Low‐dose warfarin decreases coagulability without affecting prothrombin complex activity

. Objectives . To asses the efficacy of a fixed, low dose of warfarin in lowering factor VII coagulant activity (FVII: C) and to investigate the effects on the plasma coagulation cascade. Design . An open pilot study with two dose levels of warfarin: 1.25 and 2.5 mg day −1 during two consecutive 4‐week periods. All subjects received aspirin 75 mg day −1 . Prothrombin fragment 1 + 2 (F (1 + 2) ), protein C, protein S, FVII:C, factor X and P‐prothrombin complex activity (P‐PT) were measured at baseline, at 2‐week intervals and 4 weeks after end of treatment. Coagulation activation peptide F (1 + 2) was used as a marker of thrombin formation [13]. Subjects . Twelve male patients with a history of myocardial infarction.

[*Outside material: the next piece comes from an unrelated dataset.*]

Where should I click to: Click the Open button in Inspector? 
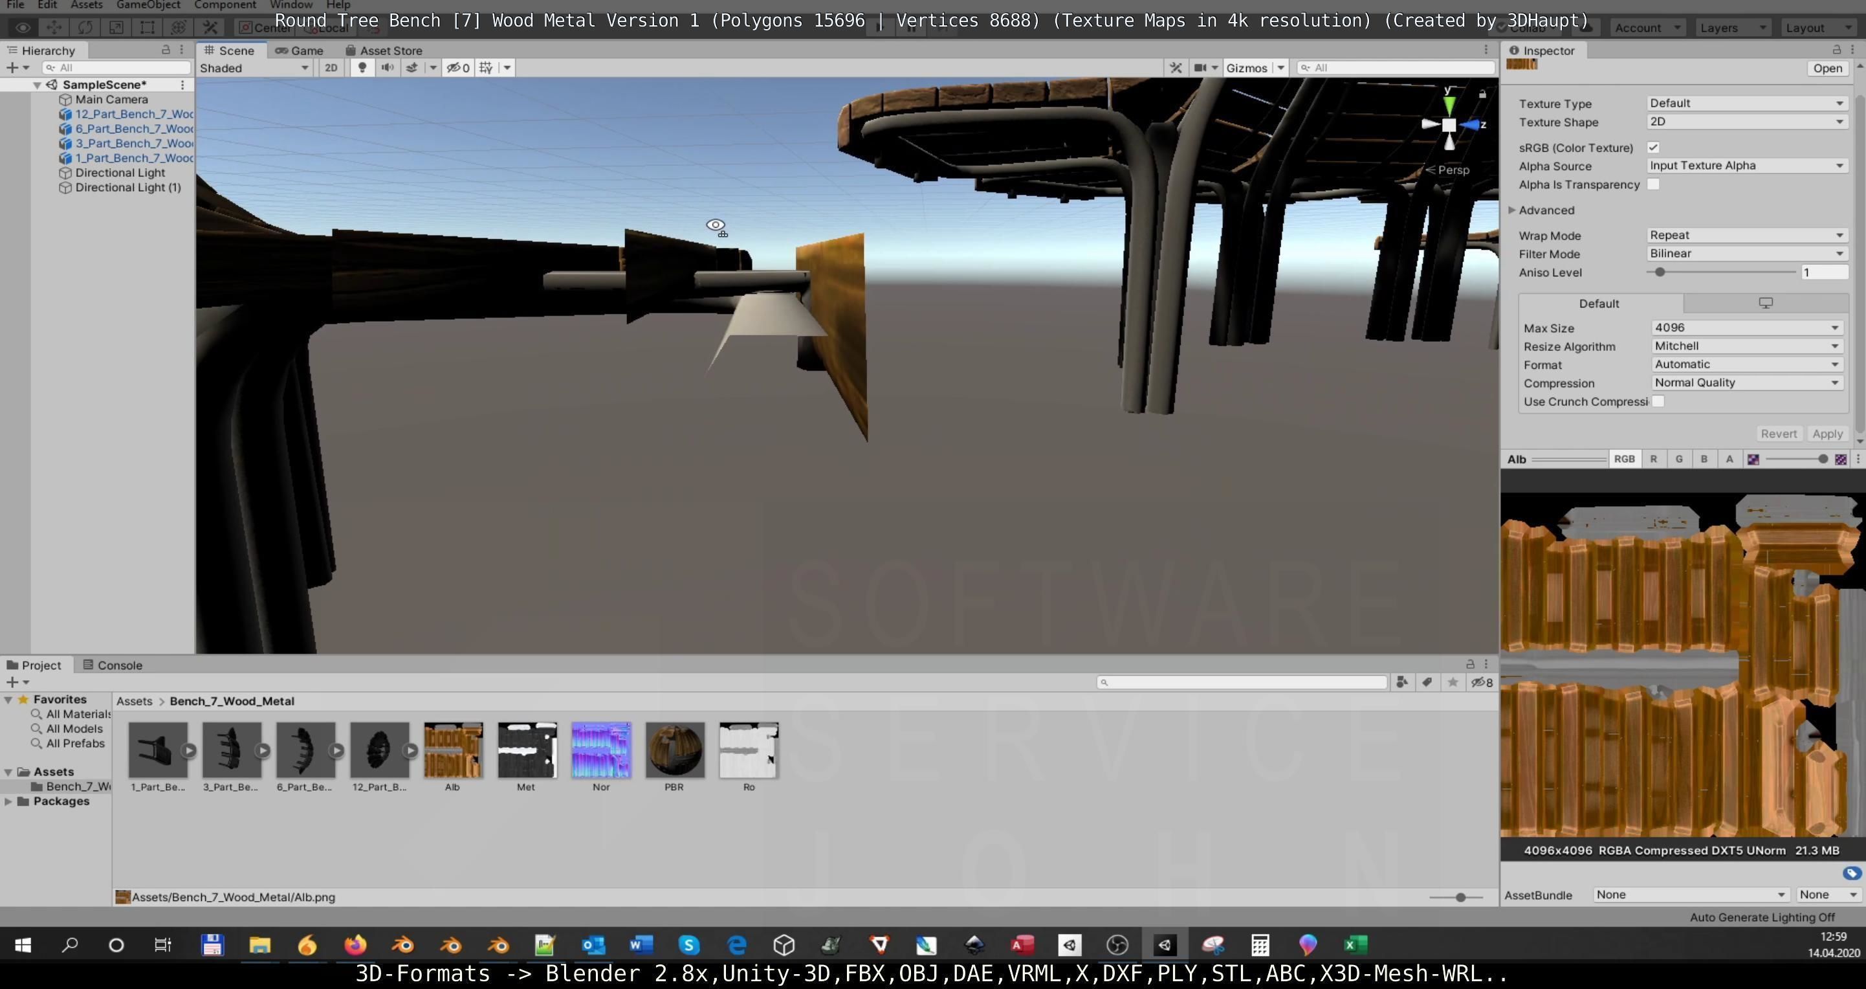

Inclusion was made through a written questionnaire. Results . Warfarin 1.25 mg day −1 lowered FVII:C from 113 U dl −1 to 107 U dl −1 ( P = 0.025) and F (1 + 2) from 1.60 nmol l −1 to 1.27 nmol l −1 ( P = 0.013) but had no effect on protein C or P‐PT. A dose of 2.5 mg day −1 induced further lowering of FVII:C (91 U dl −1 , P = 0.0042), and also of protein C from 116% to 99% ( P = 0.034) and P‐PT from 107% to 81% ( P = 0.0096) mean values. Conclusion . Warfarin 1.25 mg day −1 seems to exert an anticoagulant effect without reduction in PT or the natural anticoagulant protein C and is suggested, in combination with aspirin, to be a safe and simple therapy against arterial thrombotic disease, making regular PT controls unnecessary.